# 46389
TOBIAS, R. B. (Roscoe Burdette) and MARCY, Mary E.
Women as sex vendors, or, Why women are conservative (being a view of the economic status of women).
$330.00 AUD
Chicago : Charles H. Kerr & Company Co-operative, 1918. Small octavo (170 x 130 mm), publisher’s olive green papered boards with black lettering to front (boards heavily rubbed and marked; corners, edges and spine worn); half-title with early gift inscription ‘Violet Wilson from Otto Elsner’; pp. 59; front hinge cracked, occasional pencilled marginalia (presumably by Violet Wilson) and a few light handling marks, otherwise the contents are very clean.

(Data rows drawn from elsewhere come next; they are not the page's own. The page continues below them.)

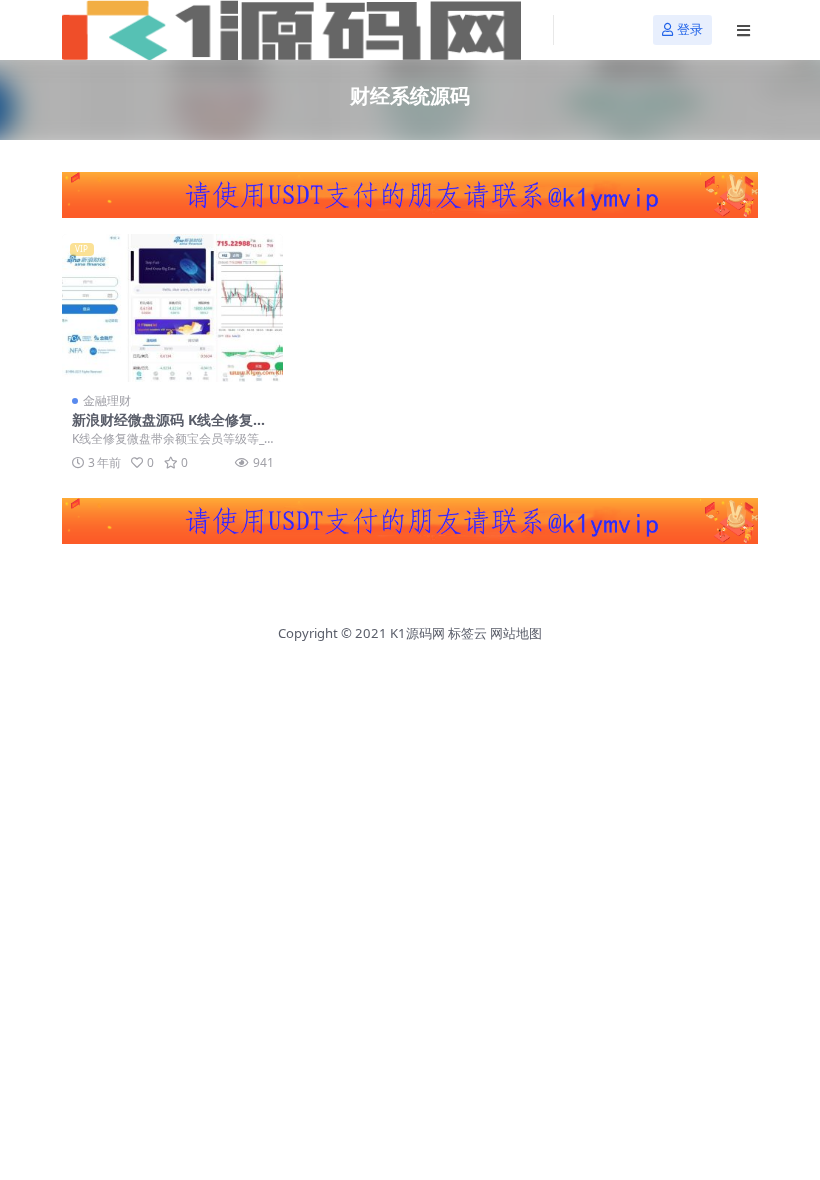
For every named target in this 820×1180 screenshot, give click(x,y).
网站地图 (516, 633)
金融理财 (107, 400)
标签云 (467, 633)
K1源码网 (417, 633)
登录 (690, 29)
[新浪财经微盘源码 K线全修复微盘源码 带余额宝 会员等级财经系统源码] (172, 308)
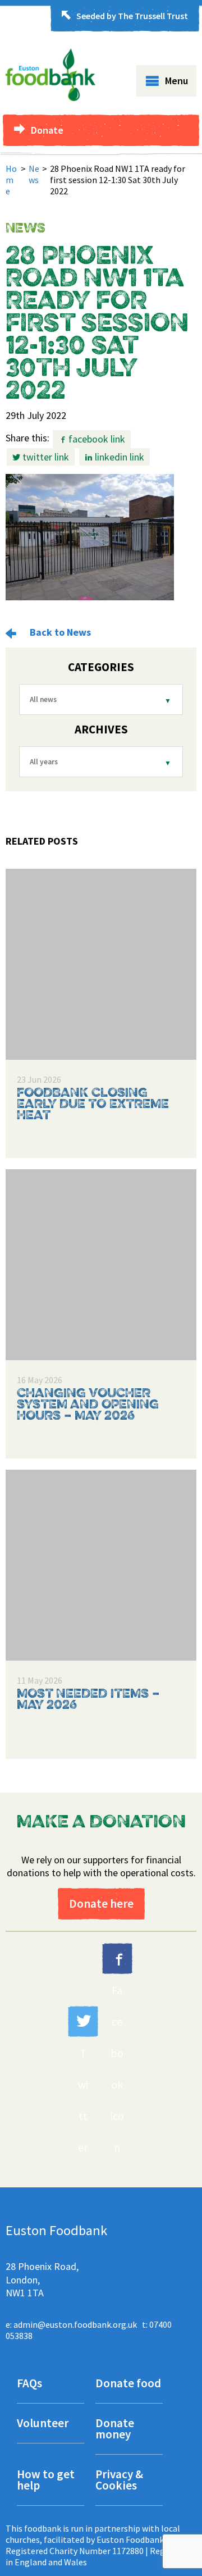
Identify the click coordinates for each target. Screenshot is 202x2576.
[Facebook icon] (117, 1958)
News (34, 174)
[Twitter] (83, 2021)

‘We have often heard discussions of the reason we do not find women, as a sex, in the vanguard of world affairs; why the great educators, strong figures in progressive or revolutionary movements, are men rather than women; why these movements, themselves, are made up almost entirely of men rather than women. People have asked over and over again why, in the fields of the arts, the sciences, in the world of “practical affairs,” men, rather than women, generally excel. We believe the answer lies in the fact that women, as a sex, are the owners of a commodity vitally necessary to the health and well-being of man. Women occupy a more fortunate biologic, and in many countries, a more fortunate economic position, in the increasingly intensified struggle for existence. And the preferred class, the biologically and economically favored class, or sex, has rarely been efficient-to-do, has never been revolutionary to attack a social system that accords advantage to it.’ (p. 9)
Mary Edna Tobias Marcy (1877-1922) was an American socialist author, pamphleteer and poet who worked as assistant editor of the International Socialist Review, one of the most influential American socialist magazines of the early twentieth century. Women as sex vendors was co-authored with her brother, Roscoe Burdette Tobias.